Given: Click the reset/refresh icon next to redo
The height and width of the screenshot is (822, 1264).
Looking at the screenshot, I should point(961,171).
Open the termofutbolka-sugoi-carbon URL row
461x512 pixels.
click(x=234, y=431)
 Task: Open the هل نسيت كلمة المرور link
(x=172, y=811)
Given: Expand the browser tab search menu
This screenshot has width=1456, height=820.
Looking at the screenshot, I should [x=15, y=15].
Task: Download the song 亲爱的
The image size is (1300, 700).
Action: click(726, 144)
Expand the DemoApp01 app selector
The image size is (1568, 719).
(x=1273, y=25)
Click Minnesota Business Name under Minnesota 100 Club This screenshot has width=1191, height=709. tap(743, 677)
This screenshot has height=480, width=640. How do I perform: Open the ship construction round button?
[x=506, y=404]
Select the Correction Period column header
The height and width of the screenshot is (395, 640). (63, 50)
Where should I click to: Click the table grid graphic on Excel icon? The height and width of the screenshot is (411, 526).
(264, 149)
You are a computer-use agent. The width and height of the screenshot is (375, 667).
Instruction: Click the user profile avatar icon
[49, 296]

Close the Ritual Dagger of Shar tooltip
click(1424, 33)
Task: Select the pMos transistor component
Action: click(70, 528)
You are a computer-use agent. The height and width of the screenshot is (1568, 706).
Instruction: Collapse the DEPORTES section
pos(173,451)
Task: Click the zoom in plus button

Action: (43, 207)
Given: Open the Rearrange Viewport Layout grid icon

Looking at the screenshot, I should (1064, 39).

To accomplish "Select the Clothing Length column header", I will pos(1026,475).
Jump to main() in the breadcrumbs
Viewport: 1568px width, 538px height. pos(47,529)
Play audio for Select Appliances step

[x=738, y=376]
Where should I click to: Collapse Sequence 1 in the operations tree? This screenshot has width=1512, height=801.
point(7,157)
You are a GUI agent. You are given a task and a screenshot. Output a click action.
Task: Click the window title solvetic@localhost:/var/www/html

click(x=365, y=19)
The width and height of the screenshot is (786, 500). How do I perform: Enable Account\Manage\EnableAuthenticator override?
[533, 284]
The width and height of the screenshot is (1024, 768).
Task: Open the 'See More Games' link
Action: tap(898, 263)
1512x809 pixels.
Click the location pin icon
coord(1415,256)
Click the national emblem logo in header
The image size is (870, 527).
+-------+
Rewrite all the rows above, putting "table heading" wherever "column header" appears and leaving everything else unchanged.

Given: Click the reset/refresh icon next to redo
The height and width of the screenshot is (822, 1264).
Looking at the screenshot, I should point(961,171).
Open the termofutbolka-sugoi-carbon URL row
461x512 pixels.
click(x=234, y=431)
 Task: Open the هل نسيت كلمة المرور link
(x=172, y=811)
Given: Expand the browser tab search menu
This screenshot has width=1456, height=820.
Looking at the screenshot, I should [x=15, y=15].
Task: Download the song 亲爱的
The image size is (1300, 700).
Action: click(726, 144)
Expand the DemoApp01 app selector
The image size is (1568, 719).
(x=1273, y=25)
Click Minnesota Business Name under Minnesota 100 Club This screenshot has width=1191, height=709. tap(743, 677)
This screenshot has height=480, width=640. How do I perform: Open the ship construction round button?
[x=506, y=404]
Select the Correction Period table heading
The height and width of the screenshot is (395, 640). (63, 50)
Where should I click to: Click the table grid graphic on Excel icon? The height and width of the screenshot is (411, 526).
(264, 149)
You are a computer-use agent. The width and height of the screenshot is (375, 667).
Instruction: Click the user profile avatar icon
[49, 296]

Close the Ritual Dagger of Shar tooltip
click(1424, 33)
Task: Select the pMos transistor component
Action: click(70, 528)
You are a computer-use agent. The height and width of the screenshot is (1568, 706).
Instruction: Collapse the DEPORTES section
pos(173,451)
Task: Click the zoom in plus button

Action: (43, 207)
Given: Open the Rearrange Viewport Layout grid icon

Looking at the screenshot, I should (1064, 39).

To accomplish "Select the Clothing Length table heading", I will pos(1026,475).
Jump to main() in the breadcrumbs
Viewport: 1568px width, 538px height. pos(47,529)
Play audio for Select Appliances step

[x=738, y=376]
Where should I click to: Collapse Sequence 1 in the operations tree? This screenshot has width=1512, height=801.
point(7,157)
You are a GUI agent. You are given a task and a screenshot. Output a click action.
Task: Click the window title solvetic@localhost:/var/www/html

click(x=365, y=19)
The width and height of the screenshot is (786, 500). How do I perform: Enable Account\Manage\EnableAuthenticator override?
[533, 284]
The width and height of the screenshot is (1024, 768).
Task: Open the 'See More Games' link
Action: tap(898, 263)
1512x809 pixels.
Click the location pin icon
coord(1415,256)
Click the national emblem logo in header
The image size is (870, 527).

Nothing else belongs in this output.